## Problem to work on
For the entries that follow, restate word for word the line containing "World (19, 2354)", the line containing "center of the Sun (331, 1212)", and every line that lies between them.

## Records excerpted from a collection
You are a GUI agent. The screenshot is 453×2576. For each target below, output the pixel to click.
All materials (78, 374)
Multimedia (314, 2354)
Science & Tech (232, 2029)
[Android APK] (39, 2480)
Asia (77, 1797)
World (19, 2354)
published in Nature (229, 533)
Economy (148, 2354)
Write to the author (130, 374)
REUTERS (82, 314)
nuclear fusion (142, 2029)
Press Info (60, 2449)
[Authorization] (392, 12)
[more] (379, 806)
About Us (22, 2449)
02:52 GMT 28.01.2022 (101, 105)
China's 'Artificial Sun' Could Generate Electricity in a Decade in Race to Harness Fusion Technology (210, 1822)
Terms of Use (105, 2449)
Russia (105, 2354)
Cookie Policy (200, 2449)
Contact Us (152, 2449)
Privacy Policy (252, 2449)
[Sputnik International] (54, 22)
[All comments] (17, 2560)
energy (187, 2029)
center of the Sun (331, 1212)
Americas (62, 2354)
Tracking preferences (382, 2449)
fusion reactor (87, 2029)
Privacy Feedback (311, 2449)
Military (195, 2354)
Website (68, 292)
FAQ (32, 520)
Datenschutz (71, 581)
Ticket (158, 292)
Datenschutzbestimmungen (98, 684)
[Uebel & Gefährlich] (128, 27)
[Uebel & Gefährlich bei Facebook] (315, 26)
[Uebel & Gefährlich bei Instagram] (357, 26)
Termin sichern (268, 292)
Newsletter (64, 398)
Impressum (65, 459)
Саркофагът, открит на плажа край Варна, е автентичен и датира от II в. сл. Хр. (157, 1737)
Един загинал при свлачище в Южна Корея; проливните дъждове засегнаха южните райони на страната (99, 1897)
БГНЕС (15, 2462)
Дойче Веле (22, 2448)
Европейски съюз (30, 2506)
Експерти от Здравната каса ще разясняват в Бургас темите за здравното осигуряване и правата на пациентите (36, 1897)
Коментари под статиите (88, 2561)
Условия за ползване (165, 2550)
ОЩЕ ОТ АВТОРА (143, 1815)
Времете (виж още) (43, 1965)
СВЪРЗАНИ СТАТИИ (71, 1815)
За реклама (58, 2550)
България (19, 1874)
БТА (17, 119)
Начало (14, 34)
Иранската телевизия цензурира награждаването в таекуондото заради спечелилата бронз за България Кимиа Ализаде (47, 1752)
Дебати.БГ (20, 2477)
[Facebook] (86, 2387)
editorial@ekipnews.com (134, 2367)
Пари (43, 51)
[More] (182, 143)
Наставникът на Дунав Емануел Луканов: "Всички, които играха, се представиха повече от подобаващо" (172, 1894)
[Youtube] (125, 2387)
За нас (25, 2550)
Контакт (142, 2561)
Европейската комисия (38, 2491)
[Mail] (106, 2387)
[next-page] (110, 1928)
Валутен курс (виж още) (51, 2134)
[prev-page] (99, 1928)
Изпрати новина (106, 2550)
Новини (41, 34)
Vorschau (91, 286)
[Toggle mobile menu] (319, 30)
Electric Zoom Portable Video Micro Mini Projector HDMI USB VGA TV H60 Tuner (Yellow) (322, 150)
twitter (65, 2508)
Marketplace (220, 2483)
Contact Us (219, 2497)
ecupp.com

## Response for this exercise
World (19, 2354)
published in Nature (229, 533)
Economy (148, 2354)
Write to the author (130, 374)
REUTERS (82, 314)
nuclear fusion (142, 2029)
Press Info (60, 2449)
[Authorization] (392, 12)
[more] (379, 806)
About Us (22, 2449)
02:52 GMT 28.01.2022 (101, 105)
China's 'Artificial Sun' Could Generate Electricity in a Decade in Race to Harness Fusion Technology (210, 1822)
Terms of Use (105, 2449)
Russia (105, 2354)
Cookie Policy (200, 2449)
Contact Us (152, 2449)
Privacy Policy (252, 2449)
[Sputnik International] (54, 22)
[All comments] (17, 2560)
energy (187, 2029)
center of the Sun (331, 1212)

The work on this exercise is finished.